• **Source data**
= = = = = = =
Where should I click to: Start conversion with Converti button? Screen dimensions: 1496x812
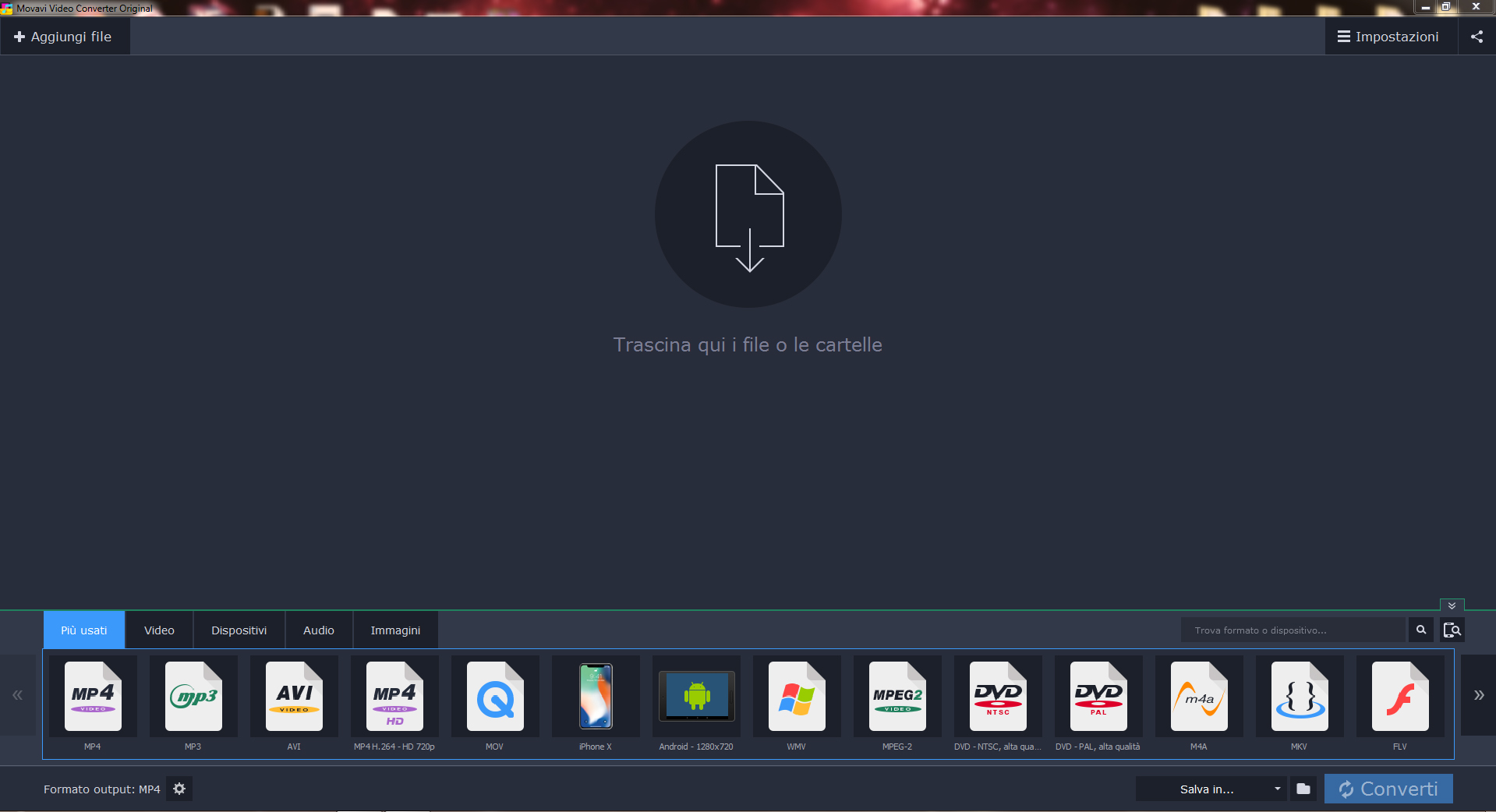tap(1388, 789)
= = = = = = =
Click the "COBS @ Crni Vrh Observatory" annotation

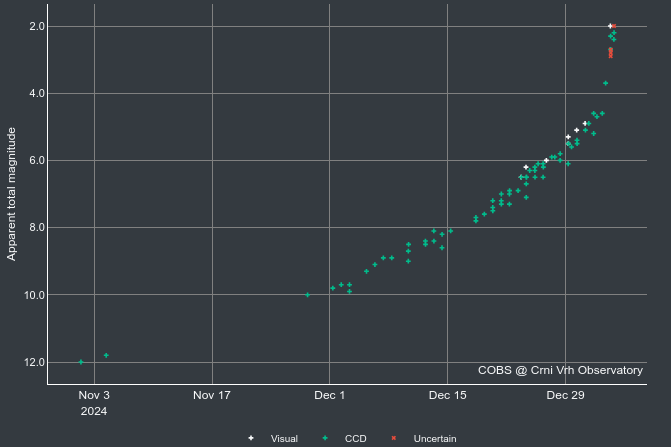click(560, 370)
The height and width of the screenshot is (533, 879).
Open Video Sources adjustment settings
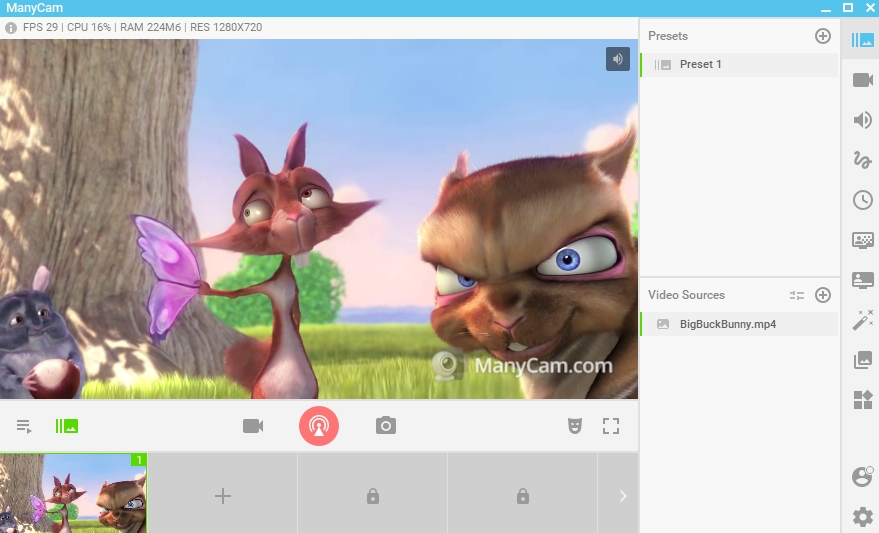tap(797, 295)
= = = = = = =
• **Instruction**
Duplicate the data between the lines holding "Where should I" and "tap(1388, 789)", inclusive, leaving the pictures out of the answer.

• **Answer for the task**
Where should I click to: Start conversion with Converti button? Screen dimensions: 1496x812
tap(1388, 789)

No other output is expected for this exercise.